Naira Hovakimyan (born September 21, 1966) is an Armenian control theorist who holds the W. Grafton and Lillian B. Wilkins professorship of the Mechanical Science and Engineering at the University of Illinois at Urbana-Champaign. She is the director of AVIATE Center at UIUC, funded through a NASA University Leadership Initiative. She was the inaugural director of the Intelligent Robotics Laboratory during 2015–2017, associated with the Coordinated Science Laboratory at the University of Illinois at Urbana-Champaign.

== Education ==
Naira Hovakimyan received her MS degree in Theoretical Mechanics and Applied Mathematics in 1988 from Yerevan State University in Armenia. She got her Ph.D. in Physics and Mathematics in 1992, in Moscow, from the Institute of Applied Mathematics of Russian Academy of Sciences, majoring in optimal control and differential games.

== Academic life ==
Before joining the faculty of the University of Illinois at Urbana–Champaign in 2008, Naira Hovakimyan has spent time as a research scientist at Stuttgart University in Germany, at INRIA in France, at Georgia Institute of Technology, and she was on faculty of Aerospace and Ocean engineering of Virginia Tech during 2003–2008. She is currently W. Grafton and Lillian B. Wilkins Professor of Mechanical Science and Engineering at UIUC. In 2015, she was named as inaugural director for Intelligent Robotics Laboratory of CSL at UIUC. Currently she is the director of AVIATE Center at UIUC, funded through a NASA University Leadership Initiative. She has co-authored two books, ten book chapters, thirteen patents, and more than 500 journal and conference papers.

== Research areas ==

Her research interests are in control and optimization, autonomous systems, machine learning, cybersecurity, neural networks, game theory and their applications in aerospace, robotics, mechanical, agricultural, electrical, petroleum, biomedical engineering and elderly care.

== Honors ==
She is the 2011 recipient of AIAA Mechanics and Control of Flight award, the 2015 recipient of SWE Achievement Award, the 2017 recipient of IEEE CSS Award for Technical Excellence in Aerospace Controls, and the 2019 recipient of AIAA Pendray Aerospace Literature Award. In 2014 she was awarded the Humboldt prize for her lifetime achievements and was recognized as Hans Fischer senior fellow of Technical University of Munich. She is Fellow and life member of AIAA, Fellow of IEEE, Fellow of ASME, Senior Member of National Academy of Inventors, and Fellow of IFAC. In 2015 and 2023 she was recognized as outstanding advisor by Engineering Council of UIUC. In 2024 she was recognized by College Award for Excellence in Translational research. In 2025 she was recognized by College Award for Excellence in Graduate Student Mentoring. She is IEEE CSS Distinguished Lecturer for 2026-2028.
Naira is co-founder and Chief Scientist of Intelinair.

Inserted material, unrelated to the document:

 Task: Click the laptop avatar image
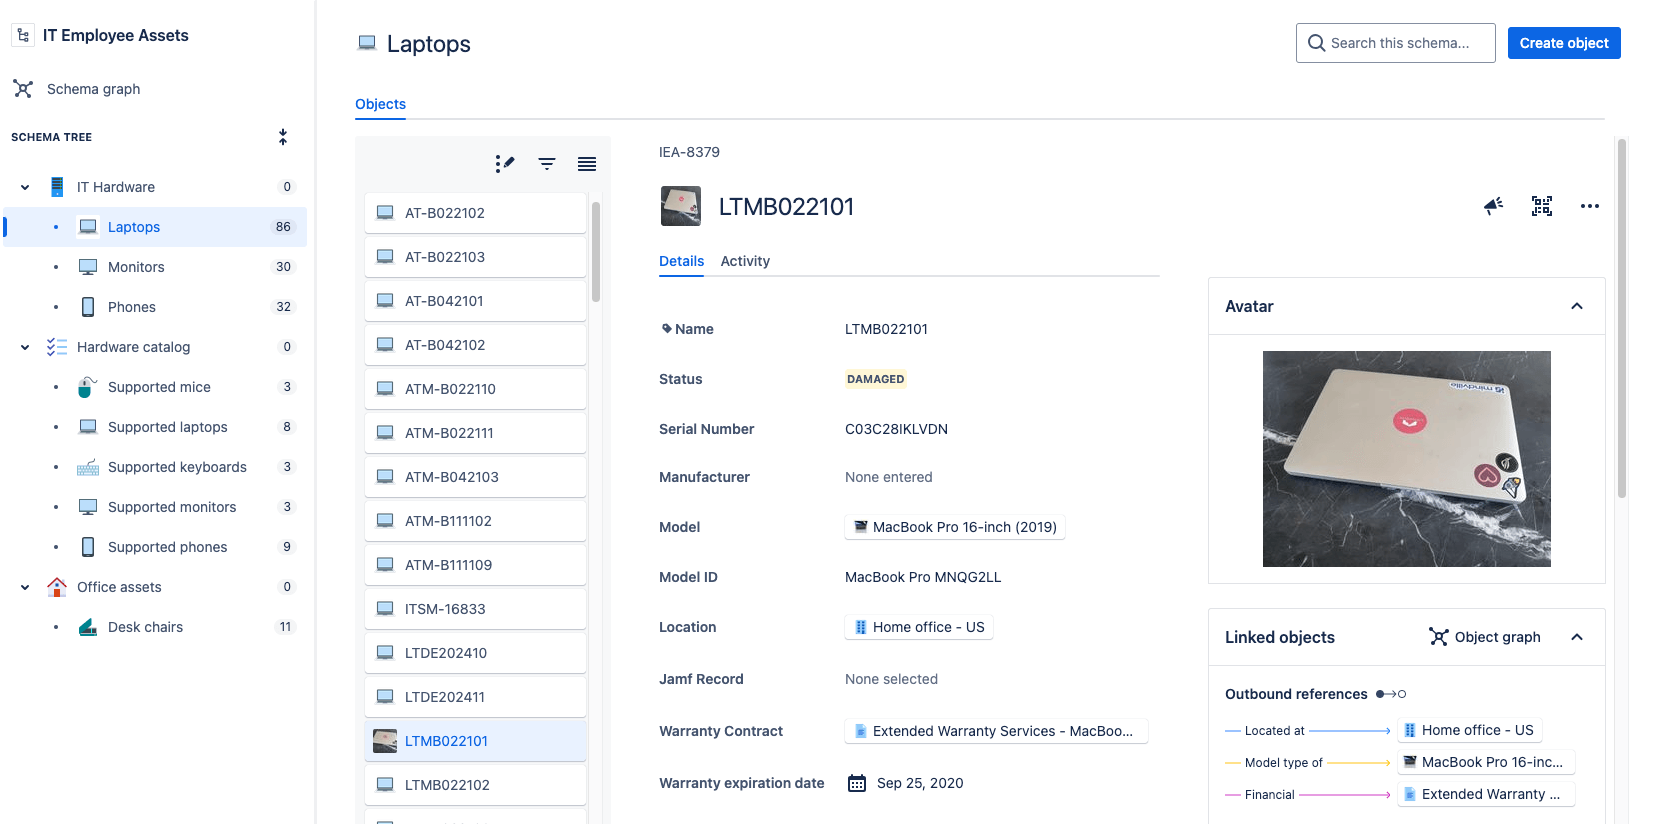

She is named 2017 Commencement Speaker of the American University of Armenia. She has been listed among 50 Global Armenians in the world by Mediamax and was a member of the FAST (The Foundation for Armenian Science and Technology) advisory board. She is also advising a few startup companies.

In 2021 she was one of the speakers of TEDxYerevan event. In 2022, she was awarded a Fulbright fellowship from the US Department of State. In 2022, she founded the AVIATE Center of flying cars at UIUC.